Legislation is only one factor in the pricing debate however. One of the highlights of 2017 was the brace of CAR-T approvals, but as the year draws to a close there are already reports of very low take-up attributed in part to insurance barriers, although those could just be teething troubles. A similar scenario has been seen for the new cholesterol-lowering PCSK9 inhibitors, showing that payer resistance remains important even in the absence of legislative action.

“It seems likely that the focus of the debate will continue to shift away from any potential actions by central government, towards state level maneuvering and other sources of market disruption,” says Evaluate. A wild card could come in the form of retail giant Amazon, which is said to have ambitions in medicines delivery and could be a disruptive force in the healthcare sector.

While President Donald Trump failed to make headway on healthcare reforms, as the holiday season approached, he got his tax reforms passed by both houses of Congress, including a big cut in corporate taxes that the President described as “a big, beautiful Christmas present” for U.S. businesses. The bill was headed for both houses and expected to be passed and signed into law by the President before Christmas.

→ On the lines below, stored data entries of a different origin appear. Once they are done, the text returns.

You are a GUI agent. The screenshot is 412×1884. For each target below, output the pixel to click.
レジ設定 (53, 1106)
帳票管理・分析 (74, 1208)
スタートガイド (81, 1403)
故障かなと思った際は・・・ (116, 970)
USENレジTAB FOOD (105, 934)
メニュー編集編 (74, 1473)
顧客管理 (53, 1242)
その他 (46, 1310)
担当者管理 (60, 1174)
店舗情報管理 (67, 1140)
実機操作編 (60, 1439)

Other elements of the package are not positive for biotech however. For instance, the latest version of the bill includes a cut in orphan drug tax credit on qualified clinical testing expenses for drugs to treat rare diseases to 25% from 50% after the end of this year. This issue prompted a lot of wrangling as the reform legislation passes through the House and Senate, with the former seeking a total repeal and the latter pushing for a reduction to 27.5%.

A steep reduction was seen as almost inevitable, given the increasing dominance of Big Pharma companies in orphan drug development and high prices that have resulted in blockbuster sales for some products. As Evaluate put it earlier this year, “the image of the plucky small biotech striving to develop treatments for the rare diseases largely ignored by big pharma is long gone.”

Meanwhile, a higher-than-expected levy on the repatriation of overseas earnings of 15.5% on cash and 8% on less liquid assets falls short of the repatriation holiday hoped for in some quarters.

The impact of that on merger and acquisition (M&A) activity, which was much less than predicted in 2017, is hard to gauge for 2018. If access to investor capital remains free, small companies may well be less likely to seek takeovers.